Este ano, no final de Setembro, as cidades são convidadas a promover “processos de limpeza” e rearrumação nos seus governos locais. Acontece assim de 4 em 4 anos. Nestas ocasiões, uns defendem que todas as peças fiquem no mesmo lugar, outros adiantam que algumas pessoas ou ideias devem ser substituídas, e outros ainda desejam mudanças mais profundas com grandes renovações.
Compreende-se que quem não quer mudar use as suas posições para fazer prevalecer. Estes são, quase sempre, os que estão ao comando das operações, mas contam com os seus pares, e com os mais receosos ou avessos a toda a mudança.
Quem quer mudar experimenta, de facto, as maiores dificuldades. Não são os donos da casa e a mudança depende mais dos outros do que de si próprios, a inércia do poder é-lhes desfavorável.
A decisão cabe aos outros habitantes da cidade, chamados cidadãos.
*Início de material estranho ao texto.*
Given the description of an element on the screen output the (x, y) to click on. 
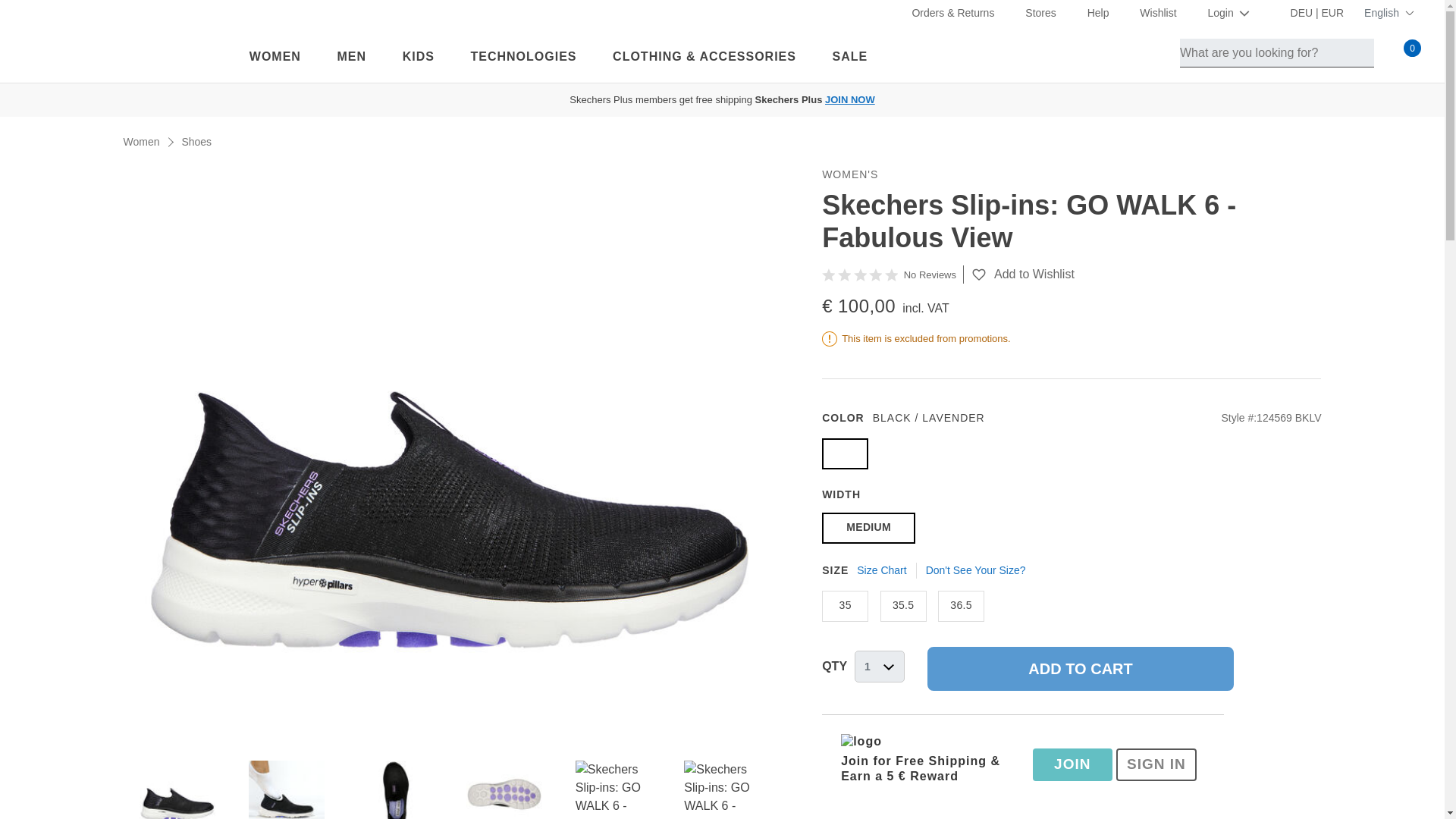
Stores (1032, 12)
English (1386, 13)
Locate Stores (1032, 12)
Wishlist (1150, 12)
Skechers Home (124, 53)
Help (1090, 12)
WOMEN (274, 55)
Login (1222, 12)
Given the description of an element on the screen output the (x, y) to click on. 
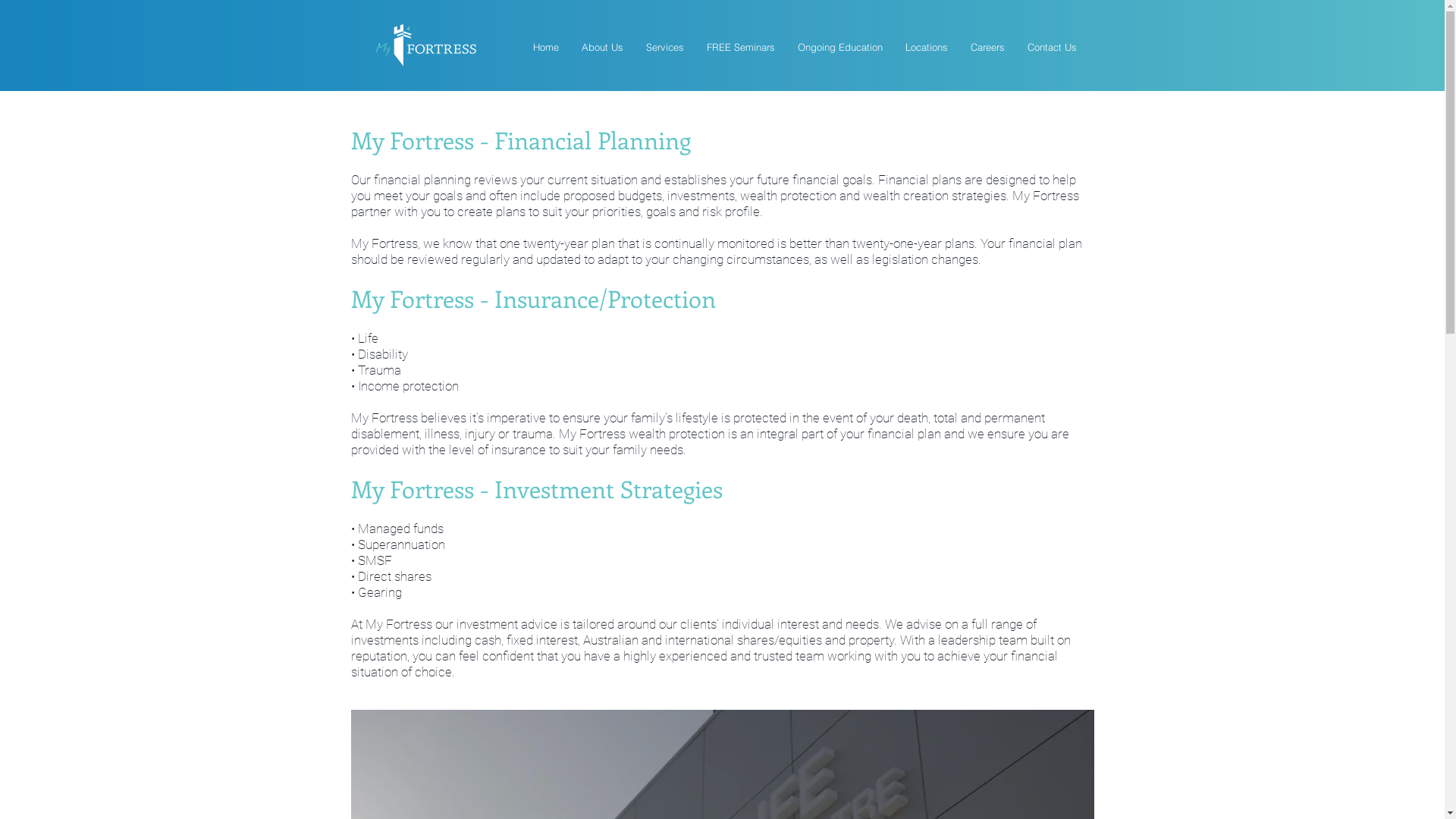
Home Element type: text (545, 46)
Contact Us Element type: text (1052, 46)
Careers Element type: text (986, 46)
Services Element type: text (663, 46)
Ongoing Education Element type: text (839, 46)
About Us Element type: text (602, 46)
Locations Element type: text (925, 46)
Os mais empenhados e defensores da limpeza maior, assim como os adeptos da mais suave passagem, andam ansiosos, preocupados, muito focados (ou mesmo sufocados) em todos os pormenores ou nos mais leves indícios do que poderá vir a ser a decisão final. Uma sondagem de opinião publicada pela SIC no final da semana passada era por isso aguardada em Évora com grande expectativa. Com os resultados quase tudo ficou na mesma. Confirmou-se a certeza de que a decisão só será tomada a 29 de Setembro. Se se vai "limpar" mais ou menos profundamente, ou passar apenas “ao de leve” a casa que é conhecida como lugar do poder autárquico, isso só será decidido à última hora. Por agora expressam-se apenas em circuitos pequenos e de confiança pessoal os que já decidiram. Assim, os partidários das limpezas mais profundas comunicam nos circuitos da mudança. Os defensores da mais leve passagem manifestam-se no interior do grupo da continuidade. Uns e outros surpreendem-se com o entusiasmo e com a quantidade de apoios que lhes chegam até porque não acedem ao que se passa nos outros circuitos. Avulta em Évora a falta de espaços de comunicação, para pôr em comum, com urbanidade, tolerância e transparência, o que é relativo à cidade. Assim, entre ditos e mais não ditos, resta-nos esperar até ao fim de Setembro para decidirmos se há limpezas ou se dizemos que não é preciso e deixamos a "trabalheira" para depois.